Jordana Cohen @jordy_bc
Dr. Jordana (Jordy) Cohen is an Assistant Professor of Medicine and Epidemiology in the Renal-Electrolyte and Hypertension Division at the University of Pennsylvania. She leads several research studies evaluating mechanisms and epidemiologic effects of antihypertensive medications in high-risk patient populations.
Competitors for the Mineralocorticoid Receptor Antagonists (MRAs) Region
Mr. S was referred to my hypertension clinic by his longtime nephrologist. He had CKD hovering between stage 3b and 4. His eGFR had been slowly declining over the past 10 years, attributed to his 25+ year history of diabetes. His blood pressures were running in the 160s/80s mmHg at his clinic visits despite maximum tolerated doses of a dihydropyridine calcium channel blocker, an ACE-inhibitor, a loop diuretic, a combined beta- and alpha-antagonist, hydralazine, and a clonidine patch. His nephrologist was thinking of adding minoxidil, but wanted my opinion before doing so.
Mr. S’s 24-hour ambulatory blood pressure monitoring confirmed his elevated office readings. He was adamant that he never missed a dose of medication, which matched with his pharmacy refill records in the EHR. I checked his renin and aldosterone, which were normal. I was delighted to see that his loop diuretic seemed to be providing adequate kaliuresis, and his serum potassium was 4.4 mEq/L. I asked Mr. S if he’d ever tried a mineralocorticoid receptor (MR) antagonist before, like spironolactone or eplerenone. He said he’d never heard of them. I started eplerenone, and uptitrated it over about three months to 50mg BID, rechecking his potassium levels between dose adjustments. His blood pressures started to trickle down, first to the 150s/80s, then to the 140s/70s, and finally to the 130s/70s. He said he hadn’t seen blood pressures that low in several years. His serum potassium plateaued at 5.2 mEq/L. His eGFR had declined about 20% from when he first came to see me. He felt well overall. I referred Mr. S back to his primary nephrologist with a letter documenting his successful improvement in blood pressure and what I perceived to be an anticipated change in kidney function with the addition of the MR antagonist and improvement in blood pressure.
Three months later, when I was on inpatient service, I was saddened to see Mr. S admitted with volume overload. It turned out that his nephrologist saw his most recent labs upon returning to his care, stopped the MR antagonist “due to hyperkalemia and AKI on CKD,” and started him on minoxidil.
Too many nephrologists suffer from an irrational fear of MR antagonists, despite ample, high-quality data supporting their use for the treatment of resistant hypertension. In a cohort of almost 270,000 US Veterans with new onset resistant hypertension followed for up to 20 years, we found that only 13% were ever started on an MR antagonist; nephrologists were 30% less likely than cardiologists and half as likely as endocrinologists to prescribe MR antagonists. This translates to a recent publication by An et al. showing that among patients with CKD and resistant or refractory hypertension (which amounted to almost 40% of patients with CKD) seen at Kaiser Permanente of Southern California or the Veterans Health Administration, only 8% were prescribed an MR antagonist.
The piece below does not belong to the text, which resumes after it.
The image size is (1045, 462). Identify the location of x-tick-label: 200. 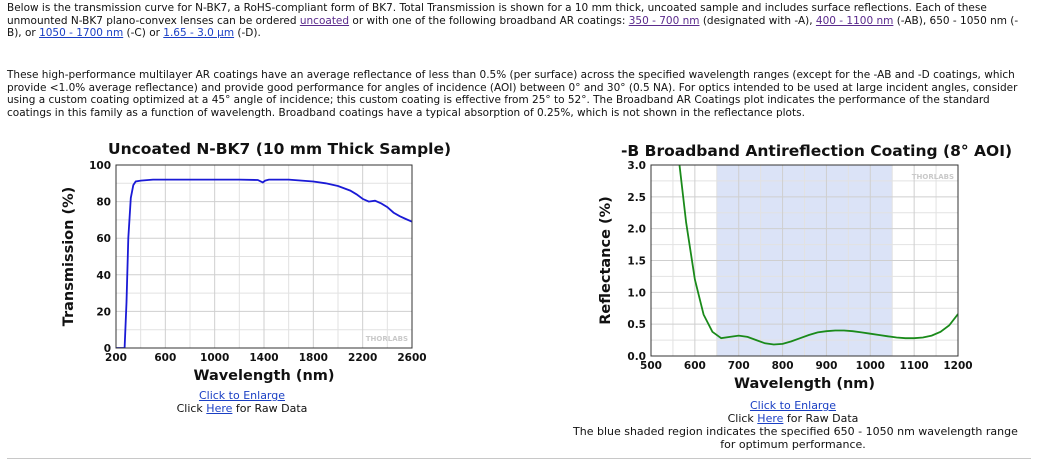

Is this fear of MR antagonists entirely rooted in hyperkalemia? There is insufficient data to know for sure whether nonsteroidal MR antagonists have a lower risk of hyperkalemia than steroidal MR antagonists: both drugs require close monitoring of potassium and potential need for binders. Before we embrace the shiny new drug, I vote that we get better at the basics.